[PAGE TEXT]
********

Step 3: Fabric Softener

Picture of Fabric Softener

Method #3 involves the helpful addition of fabric softener to quickly remove paint from your brushes. 

Materials:

  • 1/8 Cup Fabric Softener (you can buy it or make your own here!)
  • 4 Cups of Warm Water
  • Bowl or Bucket
  • Paper Towel or Old Rag
  • Dirty Paint Brush

Steps:

  1. Remove as much paint as your can from your paint brush by brushing it along an old rag or paper towel. You want as little paint as possible still on your brush for a faster cleaning in the solvent.
  2. Pour 1/8 Cup of Fabric Softener and 4 Cups of warm water into your bowl or bucket. Mix.
  3. Swirl your paint brush in your mixture until you see paint starting to come off. The paint should settle to the bottom of the bucket.

********

Entries pointing to words and elements
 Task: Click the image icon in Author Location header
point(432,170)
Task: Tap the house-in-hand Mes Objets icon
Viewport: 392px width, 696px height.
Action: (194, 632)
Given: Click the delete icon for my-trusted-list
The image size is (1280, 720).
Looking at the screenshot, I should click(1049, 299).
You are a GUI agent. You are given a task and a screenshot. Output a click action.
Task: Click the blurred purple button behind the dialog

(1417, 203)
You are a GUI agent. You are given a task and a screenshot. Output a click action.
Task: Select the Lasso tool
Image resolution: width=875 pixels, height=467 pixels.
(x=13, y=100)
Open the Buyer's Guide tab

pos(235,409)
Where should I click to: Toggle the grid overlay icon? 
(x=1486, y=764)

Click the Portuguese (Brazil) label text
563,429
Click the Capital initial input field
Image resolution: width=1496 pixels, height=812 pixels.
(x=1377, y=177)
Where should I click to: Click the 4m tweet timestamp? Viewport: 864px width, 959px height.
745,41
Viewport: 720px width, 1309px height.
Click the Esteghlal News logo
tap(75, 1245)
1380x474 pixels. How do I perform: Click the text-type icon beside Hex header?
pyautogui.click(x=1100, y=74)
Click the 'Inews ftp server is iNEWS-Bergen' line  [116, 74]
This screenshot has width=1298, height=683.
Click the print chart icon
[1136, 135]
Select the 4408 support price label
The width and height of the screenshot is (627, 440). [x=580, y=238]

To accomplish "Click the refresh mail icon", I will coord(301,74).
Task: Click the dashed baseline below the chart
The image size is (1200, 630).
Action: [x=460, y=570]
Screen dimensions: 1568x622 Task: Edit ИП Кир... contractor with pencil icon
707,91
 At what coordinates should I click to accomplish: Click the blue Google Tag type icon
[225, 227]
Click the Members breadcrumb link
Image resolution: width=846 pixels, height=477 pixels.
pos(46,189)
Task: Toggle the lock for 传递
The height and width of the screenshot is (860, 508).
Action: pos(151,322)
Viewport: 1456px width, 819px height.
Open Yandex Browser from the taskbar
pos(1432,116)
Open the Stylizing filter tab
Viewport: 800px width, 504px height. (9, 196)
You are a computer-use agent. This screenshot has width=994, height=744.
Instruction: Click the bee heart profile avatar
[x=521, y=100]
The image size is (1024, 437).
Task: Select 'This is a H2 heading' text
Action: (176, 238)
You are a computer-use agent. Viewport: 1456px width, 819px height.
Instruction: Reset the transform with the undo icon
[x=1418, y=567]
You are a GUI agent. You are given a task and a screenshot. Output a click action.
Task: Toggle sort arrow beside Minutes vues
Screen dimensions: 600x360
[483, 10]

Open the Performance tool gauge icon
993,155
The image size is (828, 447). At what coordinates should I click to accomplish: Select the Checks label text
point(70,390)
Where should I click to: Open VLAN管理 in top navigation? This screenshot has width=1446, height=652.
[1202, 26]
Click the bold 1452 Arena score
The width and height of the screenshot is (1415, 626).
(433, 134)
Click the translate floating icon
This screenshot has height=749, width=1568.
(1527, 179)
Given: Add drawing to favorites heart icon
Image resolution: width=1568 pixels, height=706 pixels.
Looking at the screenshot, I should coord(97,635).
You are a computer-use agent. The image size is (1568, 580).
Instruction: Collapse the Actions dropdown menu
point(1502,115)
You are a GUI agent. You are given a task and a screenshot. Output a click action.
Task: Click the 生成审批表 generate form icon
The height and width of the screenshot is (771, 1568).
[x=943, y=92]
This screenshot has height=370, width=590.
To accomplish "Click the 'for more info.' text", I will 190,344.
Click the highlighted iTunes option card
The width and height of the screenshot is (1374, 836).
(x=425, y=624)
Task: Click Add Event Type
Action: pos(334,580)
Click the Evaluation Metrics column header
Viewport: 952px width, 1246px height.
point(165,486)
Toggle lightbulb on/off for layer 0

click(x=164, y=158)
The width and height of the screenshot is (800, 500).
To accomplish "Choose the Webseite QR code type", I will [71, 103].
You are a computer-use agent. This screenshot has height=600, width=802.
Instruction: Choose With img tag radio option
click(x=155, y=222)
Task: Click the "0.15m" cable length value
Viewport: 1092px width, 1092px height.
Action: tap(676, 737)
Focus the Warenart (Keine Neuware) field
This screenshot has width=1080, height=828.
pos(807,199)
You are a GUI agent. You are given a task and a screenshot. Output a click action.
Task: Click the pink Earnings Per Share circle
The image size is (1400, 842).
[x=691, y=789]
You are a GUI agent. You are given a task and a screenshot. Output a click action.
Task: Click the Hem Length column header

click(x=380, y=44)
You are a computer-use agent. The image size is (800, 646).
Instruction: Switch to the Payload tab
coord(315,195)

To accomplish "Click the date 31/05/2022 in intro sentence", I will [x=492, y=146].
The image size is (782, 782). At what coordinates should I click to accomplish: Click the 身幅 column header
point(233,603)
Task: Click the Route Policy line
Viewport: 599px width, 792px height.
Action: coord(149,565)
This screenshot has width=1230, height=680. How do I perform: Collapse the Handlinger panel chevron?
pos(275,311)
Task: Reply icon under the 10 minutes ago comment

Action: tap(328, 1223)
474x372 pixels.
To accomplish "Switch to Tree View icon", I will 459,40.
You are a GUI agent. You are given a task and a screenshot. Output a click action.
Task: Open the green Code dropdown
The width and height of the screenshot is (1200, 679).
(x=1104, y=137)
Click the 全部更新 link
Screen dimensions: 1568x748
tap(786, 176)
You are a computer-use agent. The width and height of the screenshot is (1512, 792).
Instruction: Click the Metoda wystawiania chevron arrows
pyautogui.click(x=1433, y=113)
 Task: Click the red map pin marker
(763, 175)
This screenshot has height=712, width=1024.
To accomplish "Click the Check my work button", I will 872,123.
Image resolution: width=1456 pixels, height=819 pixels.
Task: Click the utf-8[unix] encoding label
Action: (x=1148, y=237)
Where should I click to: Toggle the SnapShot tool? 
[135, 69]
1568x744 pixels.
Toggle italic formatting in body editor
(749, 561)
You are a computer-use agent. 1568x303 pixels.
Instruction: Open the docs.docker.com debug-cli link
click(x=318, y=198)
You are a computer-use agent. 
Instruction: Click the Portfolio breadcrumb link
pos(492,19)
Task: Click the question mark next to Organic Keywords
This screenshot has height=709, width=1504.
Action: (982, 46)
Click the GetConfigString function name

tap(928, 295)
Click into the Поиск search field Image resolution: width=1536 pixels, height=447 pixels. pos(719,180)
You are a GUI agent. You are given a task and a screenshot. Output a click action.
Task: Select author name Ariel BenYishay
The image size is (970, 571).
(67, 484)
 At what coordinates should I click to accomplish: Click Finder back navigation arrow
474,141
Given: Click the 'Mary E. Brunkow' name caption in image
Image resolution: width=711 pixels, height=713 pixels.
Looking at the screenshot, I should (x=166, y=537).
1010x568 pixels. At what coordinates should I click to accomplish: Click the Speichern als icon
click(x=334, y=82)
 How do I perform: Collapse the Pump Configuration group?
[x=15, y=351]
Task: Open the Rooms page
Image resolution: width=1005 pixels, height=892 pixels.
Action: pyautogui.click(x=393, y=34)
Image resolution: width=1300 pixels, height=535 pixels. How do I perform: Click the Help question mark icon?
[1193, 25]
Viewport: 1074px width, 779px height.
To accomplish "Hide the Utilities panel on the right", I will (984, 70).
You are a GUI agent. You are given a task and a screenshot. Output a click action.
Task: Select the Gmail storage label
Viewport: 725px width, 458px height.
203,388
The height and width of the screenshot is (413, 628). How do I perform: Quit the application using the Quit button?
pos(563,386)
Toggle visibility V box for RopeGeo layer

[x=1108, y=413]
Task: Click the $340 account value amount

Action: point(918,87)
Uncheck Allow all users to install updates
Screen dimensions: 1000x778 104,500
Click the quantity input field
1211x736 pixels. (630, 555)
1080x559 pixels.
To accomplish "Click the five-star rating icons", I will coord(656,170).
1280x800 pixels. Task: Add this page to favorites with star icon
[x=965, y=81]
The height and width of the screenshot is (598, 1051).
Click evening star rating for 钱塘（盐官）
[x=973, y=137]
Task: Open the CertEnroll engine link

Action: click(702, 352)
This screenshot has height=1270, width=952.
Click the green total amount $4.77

********

[TASK INSTRUCTIONS] Please carry on the fabric softener brush-cleaning text above from its last step, in the same numbered format.

[ANSWER TO THIS PROBLEM]
  4. Once your paint brush has been cleaned, rinse any remaining softener solution off by running your paint brush under water.
  5. Dry your paint brush and remove any remaining solvent on a paper towel or old rag.
  6. Reshape your paint brush bristles and store until you're ready to paint again.

If you'd like to make a bigger batch for more paint brushes or rollers scale to the following: 1 Gallon of warm water and 1/2 Cup of Fabric Softener. Mix two ingredients in a FIVE Gallon Bucket. Continue to follow steps above.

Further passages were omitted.